It was a holiday tradition that goes back as long as I could remember. The strong northwest wind was bitter, and even as a little seven-year-old boy, I knew the importance to keep moving to stay warm. Carrying a bow saw with one hand and pulling an empty sled with the other, my dad led the way breaking trail through the knee-deep snow. Following right in his footsteps was my older brother. I was trailing a bit behind in the distance.
We were heading to the back of our family farm property where there was this massive hill to choose a Christmas tree. Initially cleared by the early settlers during the workhorse and walk behind plow era, the hill was just too steep to operate farm machinery safely, so my dad left it to fallow.
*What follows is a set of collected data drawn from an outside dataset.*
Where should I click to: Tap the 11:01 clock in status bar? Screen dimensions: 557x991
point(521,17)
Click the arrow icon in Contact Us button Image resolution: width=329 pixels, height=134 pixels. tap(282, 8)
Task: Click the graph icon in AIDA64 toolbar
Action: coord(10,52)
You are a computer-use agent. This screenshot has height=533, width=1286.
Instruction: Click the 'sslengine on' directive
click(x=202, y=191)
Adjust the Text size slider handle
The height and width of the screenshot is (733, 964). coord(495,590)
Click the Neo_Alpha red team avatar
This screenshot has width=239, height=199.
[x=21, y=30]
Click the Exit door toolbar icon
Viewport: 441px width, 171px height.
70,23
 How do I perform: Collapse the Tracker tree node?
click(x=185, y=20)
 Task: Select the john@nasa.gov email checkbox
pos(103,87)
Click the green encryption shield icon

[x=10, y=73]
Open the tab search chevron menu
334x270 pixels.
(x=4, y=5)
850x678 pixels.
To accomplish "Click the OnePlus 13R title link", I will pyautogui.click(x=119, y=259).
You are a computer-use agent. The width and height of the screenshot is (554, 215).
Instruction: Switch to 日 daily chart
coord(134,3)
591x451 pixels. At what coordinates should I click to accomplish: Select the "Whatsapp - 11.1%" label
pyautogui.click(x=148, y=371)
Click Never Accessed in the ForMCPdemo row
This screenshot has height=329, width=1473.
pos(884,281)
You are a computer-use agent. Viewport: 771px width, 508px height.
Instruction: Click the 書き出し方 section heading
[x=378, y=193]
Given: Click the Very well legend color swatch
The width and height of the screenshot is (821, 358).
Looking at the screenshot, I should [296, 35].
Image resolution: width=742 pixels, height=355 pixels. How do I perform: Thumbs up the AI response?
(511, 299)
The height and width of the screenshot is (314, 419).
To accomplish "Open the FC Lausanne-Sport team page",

Seeded by the neighboring birds and squirrels, year by year nature was reclaiming it back to its original state. Both deciduous and coniferous trees were fighting for dominance.
After my dad stopped several times to allow my little legs to catch up, eventually we made it to that huge hill. There were so many big and beautiful trees to choose from, but in the end, it was my dad who made the final decision. It was not one of those big and beautiful trees which I would have chosen, but the tree he picked was rather small and forlorn looking. Coming from a patch of trees where they were very crowded my dad explained to my brother and I that by culling this one particular tree, it would give the other trees in the patch the chance to become big and beautiful.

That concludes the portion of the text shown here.